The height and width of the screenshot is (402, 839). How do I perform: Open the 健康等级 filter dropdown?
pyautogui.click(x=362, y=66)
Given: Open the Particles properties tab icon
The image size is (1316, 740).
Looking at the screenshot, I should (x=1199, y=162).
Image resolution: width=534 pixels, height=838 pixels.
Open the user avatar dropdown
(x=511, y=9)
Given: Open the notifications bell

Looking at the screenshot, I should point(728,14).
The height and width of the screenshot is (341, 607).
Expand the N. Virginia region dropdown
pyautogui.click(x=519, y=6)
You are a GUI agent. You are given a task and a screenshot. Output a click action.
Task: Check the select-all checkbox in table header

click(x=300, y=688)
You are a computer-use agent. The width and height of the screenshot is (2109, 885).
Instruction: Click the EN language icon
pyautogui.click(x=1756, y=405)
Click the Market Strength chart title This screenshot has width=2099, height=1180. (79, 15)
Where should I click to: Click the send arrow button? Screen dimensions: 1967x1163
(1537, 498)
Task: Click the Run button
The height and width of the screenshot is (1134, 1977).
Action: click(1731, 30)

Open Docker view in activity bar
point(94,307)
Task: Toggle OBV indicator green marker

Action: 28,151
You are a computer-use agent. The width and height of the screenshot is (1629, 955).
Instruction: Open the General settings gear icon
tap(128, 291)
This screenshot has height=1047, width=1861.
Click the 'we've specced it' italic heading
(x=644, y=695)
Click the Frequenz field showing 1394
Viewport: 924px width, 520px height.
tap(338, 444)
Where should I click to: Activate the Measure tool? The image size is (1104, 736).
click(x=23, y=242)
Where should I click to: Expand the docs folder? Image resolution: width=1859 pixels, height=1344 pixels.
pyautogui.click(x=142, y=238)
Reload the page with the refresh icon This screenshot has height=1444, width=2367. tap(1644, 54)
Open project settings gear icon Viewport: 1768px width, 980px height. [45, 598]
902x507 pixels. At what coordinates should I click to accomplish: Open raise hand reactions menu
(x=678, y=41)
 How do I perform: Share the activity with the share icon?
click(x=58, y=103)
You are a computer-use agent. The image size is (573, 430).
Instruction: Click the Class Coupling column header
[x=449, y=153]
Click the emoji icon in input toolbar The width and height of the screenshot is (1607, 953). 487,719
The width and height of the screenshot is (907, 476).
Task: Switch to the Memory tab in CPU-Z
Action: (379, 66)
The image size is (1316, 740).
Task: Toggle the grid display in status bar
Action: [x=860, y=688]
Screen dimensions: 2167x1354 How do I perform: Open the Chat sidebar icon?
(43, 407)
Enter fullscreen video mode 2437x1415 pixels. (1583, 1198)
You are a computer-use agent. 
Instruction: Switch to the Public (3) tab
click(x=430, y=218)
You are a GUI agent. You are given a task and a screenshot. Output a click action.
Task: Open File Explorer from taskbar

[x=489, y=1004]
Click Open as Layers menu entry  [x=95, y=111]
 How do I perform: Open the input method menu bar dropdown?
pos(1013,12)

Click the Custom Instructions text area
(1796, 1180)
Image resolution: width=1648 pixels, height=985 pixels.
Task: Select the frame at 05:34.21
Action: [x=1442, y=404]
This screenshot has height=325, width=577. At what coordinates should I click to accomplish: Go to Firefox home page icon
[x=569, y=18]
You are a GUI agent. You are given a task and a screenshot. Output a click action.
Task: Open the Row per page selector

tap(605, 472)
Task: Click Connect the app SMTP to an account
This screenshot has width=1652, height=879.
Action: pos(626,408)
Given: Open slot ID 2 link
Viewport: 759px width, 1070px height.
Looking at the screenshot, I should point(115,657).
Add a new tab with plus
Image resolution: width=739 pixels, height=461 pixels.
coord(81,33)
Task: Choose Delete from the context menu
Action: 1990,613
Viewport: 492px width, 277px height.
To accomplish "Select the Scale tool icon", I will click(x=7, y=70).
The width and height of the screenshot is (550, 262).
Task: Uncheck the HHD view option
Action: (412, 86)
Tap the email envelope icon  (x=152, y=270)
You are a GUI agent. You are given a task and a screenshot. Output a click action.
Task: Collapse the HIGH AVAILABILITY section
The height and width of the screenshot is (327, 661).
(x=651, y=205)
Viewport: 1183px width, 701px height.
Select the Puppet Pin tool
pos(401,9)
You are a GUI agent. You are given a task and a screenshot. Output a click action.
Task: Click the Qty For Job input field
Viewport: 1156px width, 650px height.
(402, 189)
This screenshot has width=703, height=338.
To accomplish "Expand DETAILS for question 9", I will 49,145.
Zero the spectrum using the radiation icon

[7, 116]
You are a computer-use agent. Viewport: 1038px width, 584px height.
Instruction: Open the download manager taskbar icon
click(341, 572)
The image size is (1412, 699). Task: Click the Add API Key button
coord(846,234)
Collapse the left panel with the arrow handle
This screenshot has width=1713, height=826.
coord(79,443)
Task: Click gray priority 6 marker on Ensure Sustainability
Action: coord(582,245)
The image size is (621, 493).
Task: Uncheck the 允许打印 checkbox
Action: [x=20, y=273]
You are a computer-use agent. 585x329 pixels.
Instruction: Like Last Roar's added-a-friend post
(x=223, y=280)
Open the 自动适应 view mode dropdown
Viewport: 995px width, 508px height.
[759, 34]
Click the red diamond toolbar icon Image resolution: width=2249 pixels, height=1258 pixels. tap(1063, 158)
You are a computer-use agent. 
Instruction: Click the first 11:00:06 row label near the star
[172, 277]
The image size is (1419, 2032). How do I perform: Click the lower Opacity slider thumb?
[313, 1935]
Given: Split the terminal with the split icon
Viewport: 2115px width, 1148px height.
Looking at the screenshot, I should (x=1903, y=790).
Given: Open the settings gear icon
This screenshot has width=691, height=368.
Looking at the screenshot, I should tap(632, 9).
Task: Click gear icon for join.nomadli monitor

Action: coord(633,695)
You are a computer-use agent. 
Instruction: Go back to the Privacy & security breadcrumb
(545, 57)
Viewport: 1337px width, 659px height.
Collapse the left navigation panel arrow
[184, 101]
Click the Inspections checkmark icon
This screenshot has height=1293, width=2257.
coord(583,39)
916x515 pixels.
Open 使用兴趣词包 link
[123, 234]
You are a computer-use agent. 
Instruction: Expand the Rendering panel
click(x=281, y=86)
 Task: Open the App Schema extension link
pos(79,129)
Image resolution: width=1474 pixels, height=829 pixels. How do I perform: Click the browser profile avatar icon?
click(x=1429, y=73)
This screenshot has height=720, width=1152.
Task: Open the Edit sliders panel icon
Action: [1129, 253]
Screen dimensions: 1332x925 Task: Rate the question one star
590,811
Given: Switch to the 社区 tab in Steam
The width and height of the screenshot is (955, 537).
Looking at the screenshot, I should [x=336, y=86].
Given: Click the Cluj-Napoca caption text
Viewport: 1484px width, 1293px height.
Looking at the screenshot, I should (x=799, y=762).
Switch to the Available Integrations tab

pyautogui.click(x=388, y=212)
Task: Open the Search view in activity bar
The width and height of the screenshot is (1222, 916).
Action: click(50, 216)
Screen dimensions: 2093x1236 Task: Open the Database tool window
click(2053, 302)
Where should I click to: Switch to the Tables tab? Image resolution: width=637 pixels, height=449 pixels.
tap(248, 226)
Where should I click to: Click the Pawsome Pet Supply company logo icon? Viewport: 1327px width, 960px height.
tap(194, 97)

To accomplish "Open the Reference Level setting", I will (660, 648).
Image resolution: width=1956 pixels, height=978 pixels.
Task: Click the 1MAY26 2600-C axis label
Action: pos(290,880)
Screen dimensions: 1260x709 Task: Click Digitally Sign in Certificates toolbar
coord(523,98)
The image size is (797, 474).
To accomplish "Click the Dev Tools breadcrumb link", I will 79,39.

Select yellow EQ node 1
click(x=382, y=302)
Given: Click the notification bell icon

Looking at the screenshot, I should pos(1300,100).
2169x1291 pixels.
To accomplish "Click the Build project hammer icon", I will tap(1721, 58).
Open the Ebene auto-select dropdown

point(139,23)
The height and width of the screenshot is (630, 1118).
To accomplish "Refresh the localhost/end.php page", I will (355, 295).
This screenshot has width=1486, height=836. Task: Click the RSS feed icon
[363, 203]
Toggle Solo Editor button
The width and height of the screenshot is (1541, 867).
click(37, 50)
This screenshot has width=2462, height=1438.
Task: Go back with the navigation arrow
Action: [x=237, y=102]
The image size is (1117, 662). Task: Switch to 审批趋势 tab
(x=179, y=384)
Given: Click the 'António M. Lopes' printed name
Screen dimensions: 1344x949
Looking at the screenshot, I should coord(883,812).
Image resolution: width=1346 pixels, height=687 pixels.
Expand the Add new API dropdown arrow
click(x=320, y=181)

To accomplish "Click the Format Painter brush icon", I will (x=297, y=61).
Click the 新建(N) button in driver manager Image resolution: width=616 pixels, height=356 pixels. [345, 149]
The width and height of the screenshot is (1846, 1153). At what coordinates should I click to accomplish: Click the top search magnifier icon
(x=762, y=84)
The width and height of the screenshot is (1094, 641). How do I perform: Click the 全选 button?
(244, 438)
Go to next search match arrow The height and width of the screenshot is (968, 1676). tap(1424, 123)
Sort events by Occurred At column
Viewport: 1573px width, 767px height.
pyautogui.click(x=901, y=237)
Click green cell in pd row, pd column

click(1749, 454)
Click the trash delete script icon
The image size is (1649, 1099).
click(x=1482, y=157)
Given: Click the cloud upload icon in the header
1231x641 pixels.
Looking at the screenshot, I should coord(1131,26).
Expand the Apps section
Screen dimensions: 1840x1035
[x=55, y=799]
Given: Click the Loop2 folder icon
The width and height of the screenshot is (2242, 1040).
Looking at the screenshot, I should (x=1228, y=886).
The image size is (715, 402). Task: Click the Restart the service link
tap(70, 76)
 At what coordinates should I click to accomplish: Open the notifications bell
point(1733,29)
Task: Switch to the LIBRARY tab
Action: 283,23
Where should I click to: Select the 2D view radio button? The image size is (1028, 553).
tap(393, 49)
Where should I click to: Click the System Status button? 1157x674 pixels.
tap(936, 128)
_ _ _
Exact duplication is required for the lines above, from the line that contains "Click the emoji" to the line that contains "Given: Open slot ID 2 link", inclusive; omit all others.

Solution to this task:
Click the emoji icon in input toolbar The width and height of the screenshot is (1607, 953). 487,719
The width and height of the screenshot is (907, 476).
Task: Switch to the Memory tab in CPU-Z
Action: (379, 66)
The image size is (1316, 740).
Task: Toggle the grid display in status bar
Action: [x=860, y=688]
Screen dimensions: 2167x1354 How do I perform: Open the Chat sidebar icon?
(43, 407)
Enter fullscreen video mode 2437x1415 pixels. (1583, 1198)
You are a computer-use agent. 
Instruction: Switch to the Public (3) tab
click(x=430, y=218)
You are a GUI agent. You are given a task and a screenshot. Output a click action.
Task: Open File Explorer from taskbar

[x=489, y=1004]
Click Open as Layers menu entry  [x=95, y=111]
 How do I perform: Open the input method menu bar dropdown?
pos(1013,12)

Click the Custom Instructions text area
(1796, 1180)
Image resolution: width=1648 pixels, height=985 pixels.
Task: Select the frame at 05:34.21
Action: [x=1442, y=404]
This screenshot has height=325, width=577. At what coordinates should I click to accomplish: Go to Firefox home page icon
[x=569, y=18]
You are a GUI agent. You are given a task and a screenshot. Output a click action.
Task: Open the Row per page selector

tap(605, 472)
Task: Click Connect the app SMTP to an account
This screenshot has width=1652, height=879.
Action: pos(626,408)
Given: Open slot ID 2 link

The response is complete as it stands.